==== 読解文 ====

※インタビュー当時の役職
クラウド型ストレージサービスとは一線を画するBoxが、日本企業の生産性を向上させる。
クラウド型のストレージサービスが数多く登場するなか、「Box」は高度なセキュリティと豊富なエンタープライズ向け機能を備えた、あらゆる規模の企業のニーズを充たす、クラウドベースの最先端のオンライン・コラボレーション・ツールだ。『Box』は単なるクラウド型ストレージサービスとは異なります。ファイルの同期・共有にとどまらず、どこからでも、どんなデバイスからでも安全にファイルの編集・加工ができるワークスペースを提供していることが最大の特徴。『コラボレーション』『モビリティ』『プラットフォーム』が、『Box』のキーワードです」と、ボックス・ジャパン代表取締役社長の古市克典氏は話す。
クラウド上でファイルを共有する場合、常に問題になるのがセキュリティだ。その点「Box」は、クラウド上にアップロードするコンテンツを暗号化するだけでなく、そのコンテンツに対して、 いつ誰がどのような処理をしたのか、全ての記録を取っている。さらに、ユーザーによってアクセスできるファイルや操作内容を制限するなど、7段階のアクセス管理が可能。最下層の権限はファイルのアップロードだけで、他のファイルの閲覧はもちろん、アップされているファイル数もわからないため、採用活動や入札などにも応用できる。
P&Gやトヨタ米国法人をはじめ、すでに世界で万社以上が導入している「Box」だが、大容量のファイルを扱う建設業やメディア関連、さらには個人情報を取り扱う金融機関や病院などでも活用が進んでいるという。そこでカギとなるのが、サービスの使いやすさだと古市社長は強調する。「通常、セキュリティを強固にすると利便性が損なわれるものですが、『Box』はその両方を兼ね備えています」

==== 提示データ ====

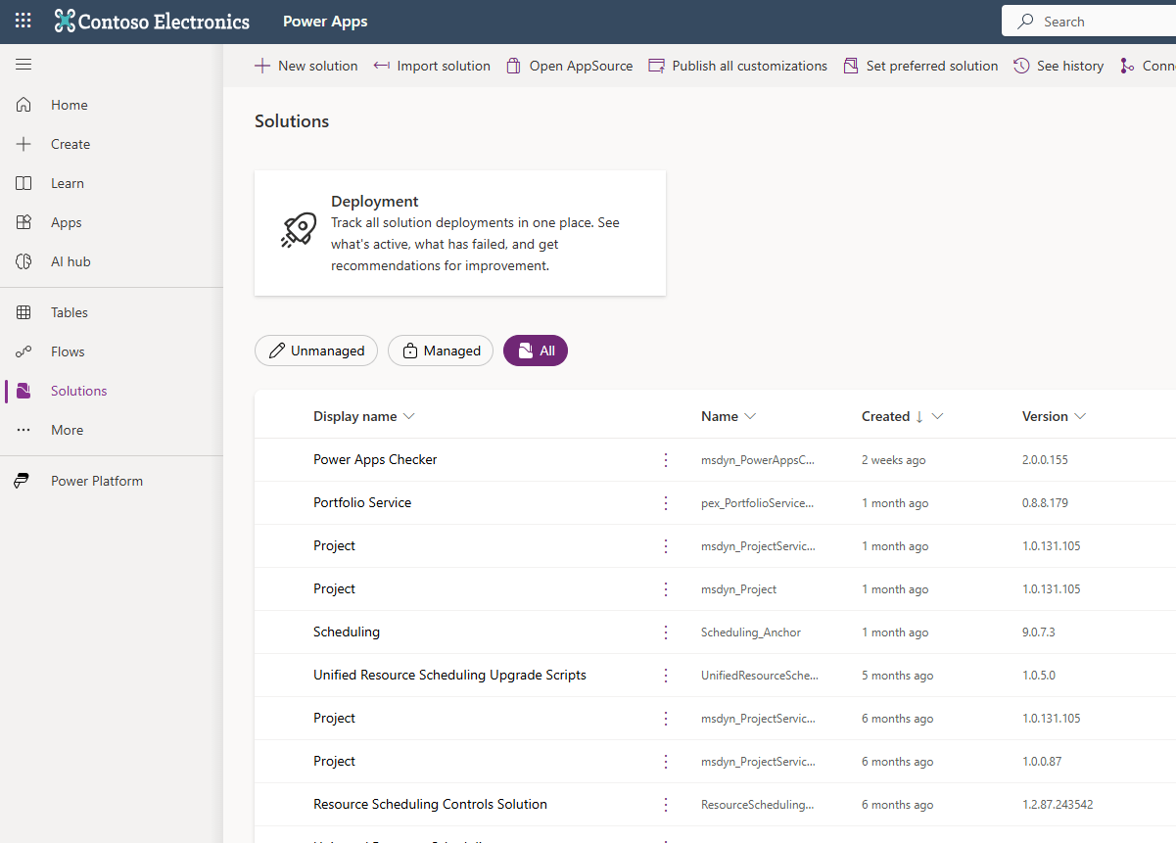Open options menu for Power Apps Checker
Viewport: 1176px width, 843px height.
pos(666,459)
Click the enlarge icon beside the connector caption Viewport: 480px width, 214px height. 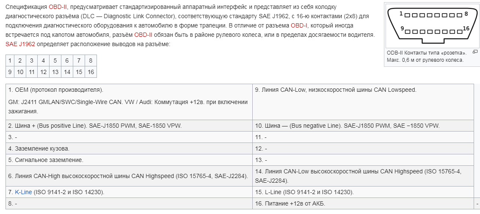click(475, 52)
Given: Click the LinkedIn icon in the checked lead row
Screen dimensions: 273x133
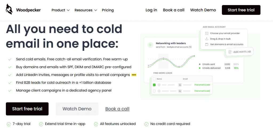Looking at the screenshot, I should tap(180, 85).
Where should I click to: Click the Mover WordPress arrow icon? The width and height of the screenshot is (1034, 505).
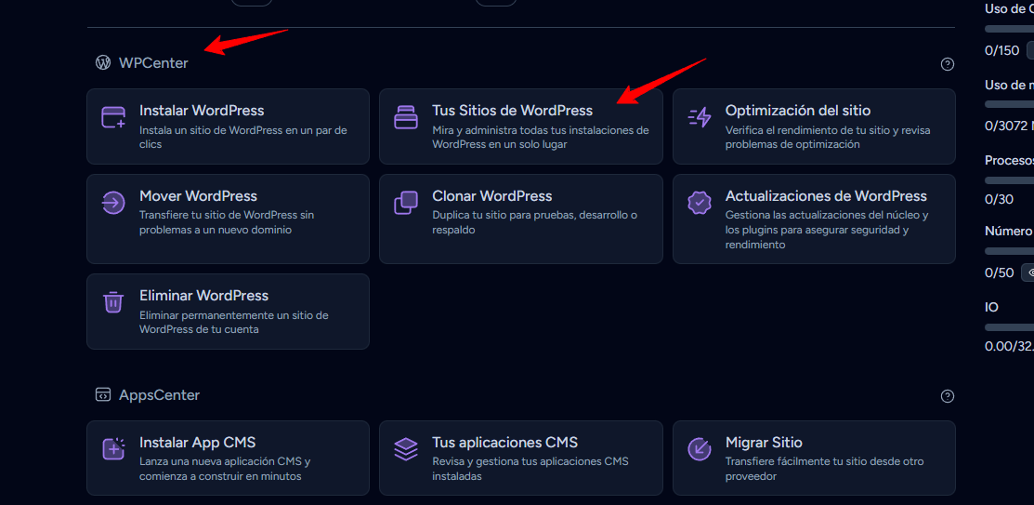[113, 203]

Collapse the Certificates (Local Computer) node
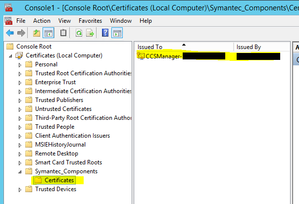[x=11, y=55]
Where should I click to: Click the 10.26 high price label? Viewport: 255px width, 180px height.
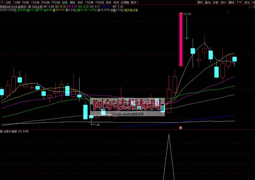[x=187, y=14]
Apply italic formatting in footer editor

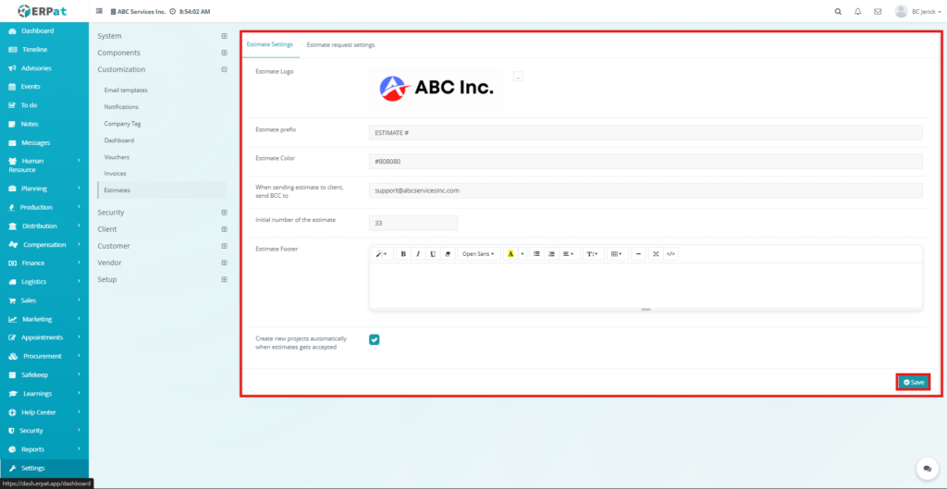tap(418, 253)
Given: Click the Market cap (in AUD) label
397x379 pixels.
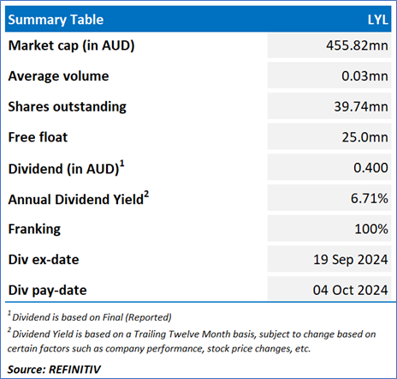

====

課題の内容:
a - Boxについての記事から、「クラウド型のストレージサービ」から「動や入札などにも応用できる。」までを、両端の語句も含めて原文のまま引用してください。
b - Boxについての記事によると、Boxではアクセス管理を何段階に分けて設定できますか？
c - Boxについての記事の最後の文に続けて、その先を書き進めてください。

課題別の解答:
a -
クラウド型のストレージサービスが数多く登場するなか、「Box」は高度なセキュリティと豊富なエンタープライズ向け機能を備えた、あらゆる規模の企業のニーズを充たす、クラウドベースの最先端のオンライン・コラボレーション・ツールだ。『Box』は単なるクラウド型ストレージサービスとは異なります。ファイルの同期・共有にとどまらず、どこからでも、どんなデバイスからでも安全にファイルの編集・加工ができるワークスペースを提供していることが最大の特徴。『コラボレーション』『モビリティ』『プラットフォーム』が、『Box』のキーワードです」と、ボックス・ジャパン代表取締役社長の古市克典氏は話す。
クラウド上でファイルを共有する場合、常に問題になるのがセキュリティだ。その点「Box」は、クラウド上にアップロードするコンテンツを暗号化するだけでなく、そのコンテンツに対して、 いつ誰がどのような処理をしたのか、全ての記録を取っている。さらに、ユーザーによってアクセスできるファイルや操作内容を制限するなど、7段階のアクセス管理が可能。最下層の権限はファイルのアップロードだけで、他のファイルの閲覧はもちろん、アップされているファイル数もわからないため、採用活動や入札などにも応用できる。

b - 7段階です。

c -
企業内で使われているERPをはじめとするソフトウエアとの連携が容易なことに加え、OneCloudと呼ばれる、連携アプリが1000以上動く。ファイルへの電子署名や、プレゼンテーションの見栄えをよくするアプリなど多彩なラインナップが揃っている。
国内ではすでに3社の営業パートナーと活動を進めているが、アプリ開発パートナーやシステムの開拓も急務。そうしたねらいもあって、大企業が集積する丸の内を選んだという古市社長。さらに単なるオフィス提供だけでなく、日本市場展開をサポートしてくれる点もEGG JAPANを評価している。
「国内市場が飽和状態で、高度な成長も期待できないなか、日本企業にはこれまで以上の生産性向上が求められています。その手段の1つがITであり、『Box』はそうしたニーズに応えて日本企業を支援していきたい」と話す古市社長。まずは、「Box」を多くの日本企業に知ってもらうと同時に、開発パートナーの協力を得て、日本のユーザーに合った形に変えていくことが今後の目標だと意気込みを語った。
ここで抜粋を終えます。